Surly Knard 29 x 3″ tires…
I’ve spent a couple years riding a pair of 120tpi Surly Knard 29 x 3″ tires. I use them mostly for bikepacking although I have rocked my Surly Krampus on trail rides now and again. The tread is now starting to show some wear, but for non-technical riding they’ll keep rolling another season or two. So far only 2 flats and both were before I went tubeless.
Setting the Knards up tubeless on some Rabbit Hole rims was easy using the split tube method. They have been 100% reliable with no flats and I can leave them 2 weeks+ without adding air.
For non-technical riding [ie. logging roads] I’ve found the Knard to be an excellent tire. It rolls quickly, provides solid traction and its big volume floats over loose terrain with ease. Even when I have encountered snow and mud on non-techy rides I have liked how the Knards worked for me. If you are forced to ride 100kms of pavement on a tour you will not hate life on these tires.
Lots of small knobs…
Where the Knards have shown their limits is in challenging technical riding.
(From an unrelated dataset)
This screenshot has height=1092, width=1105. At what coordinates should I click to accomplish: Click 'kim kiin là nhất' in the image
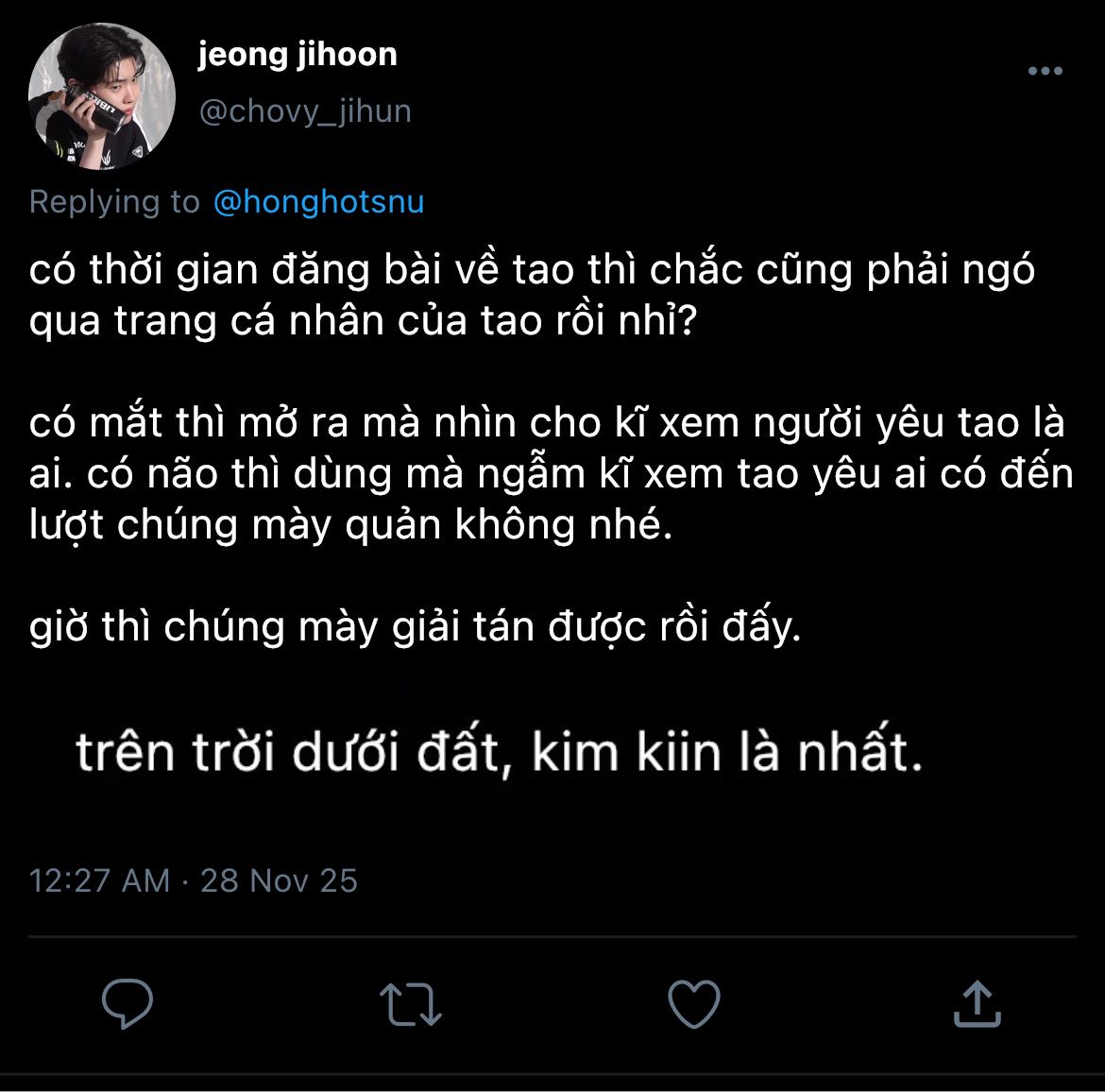pyautogui.click(x=726, y=752)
For me the biggest issue has been loose dirt/gravel especially on off camber trails. The front Knard just doesn’t have the side knobs to grab into the trail and keep the bike tracking straight which means you either go really slow or your front tire washes out and you crash. 😦
The very tall and wide [for normal MTB rubber] 29 x 3″ tire smooths out rough terrain, keeps you rolling fast and floats through softer conditions with speed as well and control. Despite the extra weight you can moving around I find the Knards let me move up and down just as fast as skinnier tires. The large volume also makes riding a rigid bike quite pleasant on all but the most broken ground.
Knard in a Fox Float 34 fork…
Wanting a slacker front end I have mounted a Fox Float 34 fork on my Krampus and jammed the Surly Knard + Rabbit Hole rim combo in there. It requires the removal of a small amount of the fork brace to fit this big tire inside.
I have used Knards on skinny Stan’s Flow rims and 50mm Surly Rabbit Hole rims. If I was starting over today I’d build up a set of 35mm carbon Light Bicycle rims for my Krampus to get a nice blend of stiffness, lightweight and wide enough rims to support the 3″ tire.
All in all I think Surly’s first 29+ tire is a great option for bike touring and non-technical riding. I just bought a lightly used set of 120 tpi Knards from a rider on MTBR.com so I’ll have some Knards to keep me going for another few years of bikepacking.
Enjoy some moist trail riding on my Surly Krampus…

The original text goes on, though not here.